# Task brief
Copy the records from the start through the line containing "pyautogui.click(x=550, y=197)", requests included, and scale every click coordinate in the answers by 1.15, rounding to whole numbers with halves rounded up. Keep all numbers in the requests unchanged, and leave the pictures out.

------------------------------

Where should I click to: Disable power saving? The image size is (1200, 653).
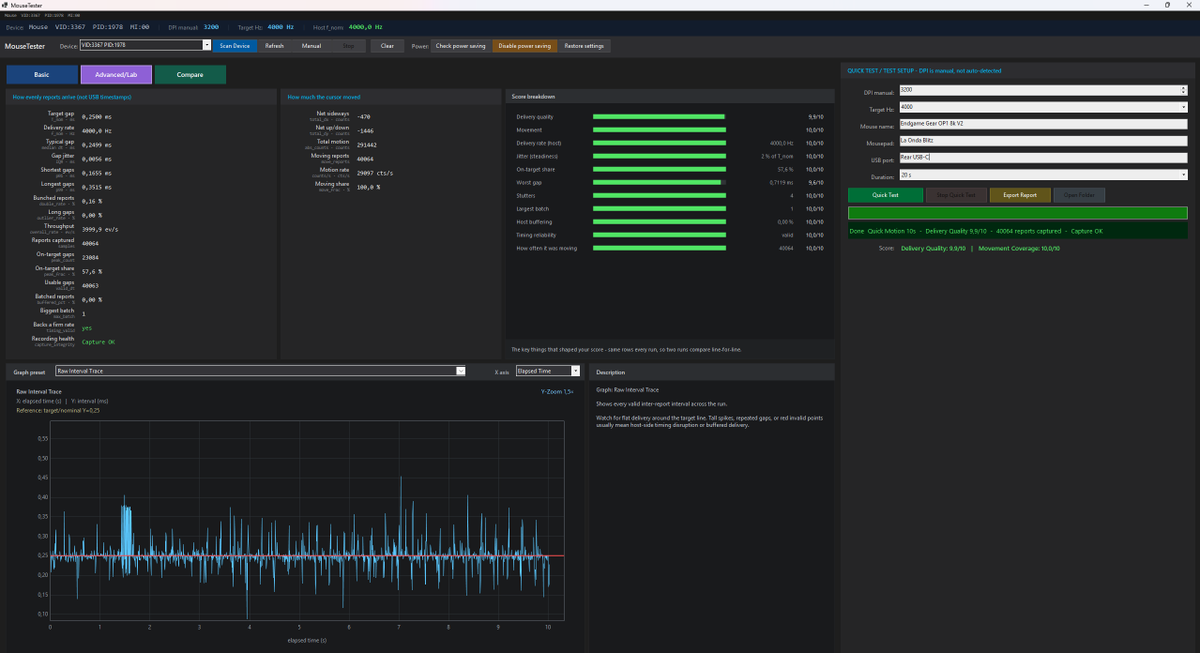click(525, 46)
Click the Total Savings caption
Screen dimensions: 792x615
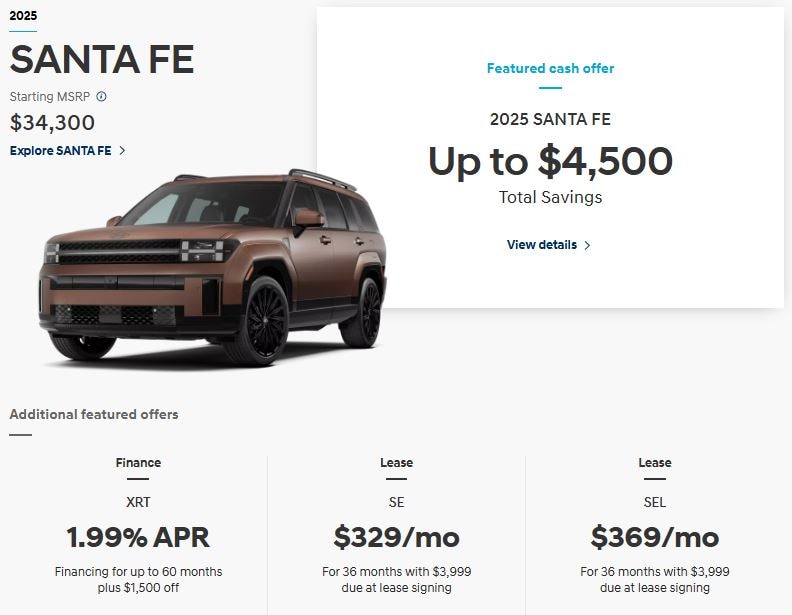pyautogui.click(x=550, y=197)
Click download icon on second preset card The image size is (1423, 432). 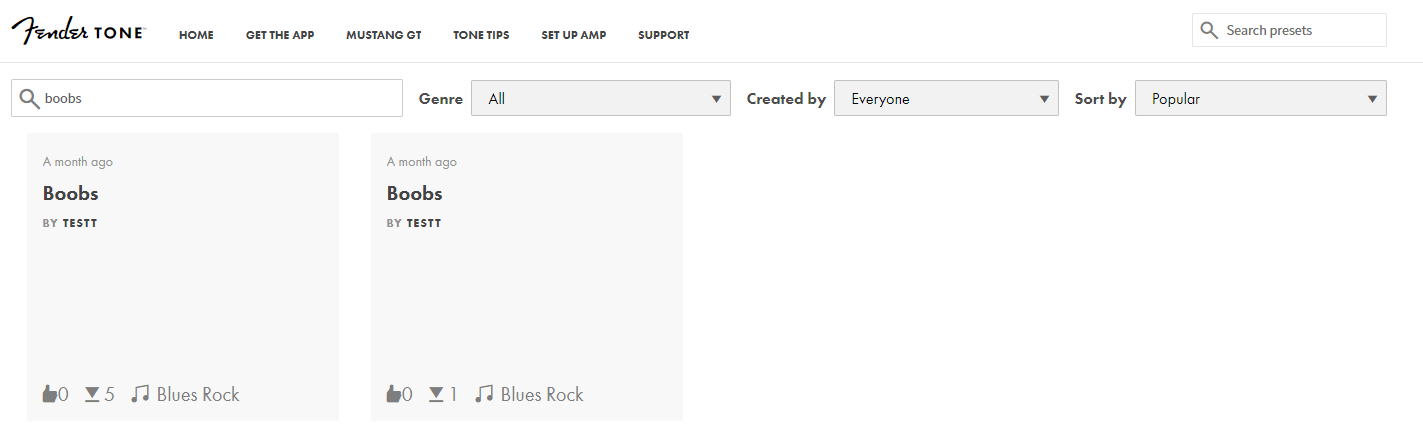[436, 394]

------------------------------

# Full response
Where should I click to: Disable power saving? The image size is (1200, 653).
click(604, 53)
Click the Total Savings caption
Screen dimensions: 792x615
pyautogui.click(x=633, y=227)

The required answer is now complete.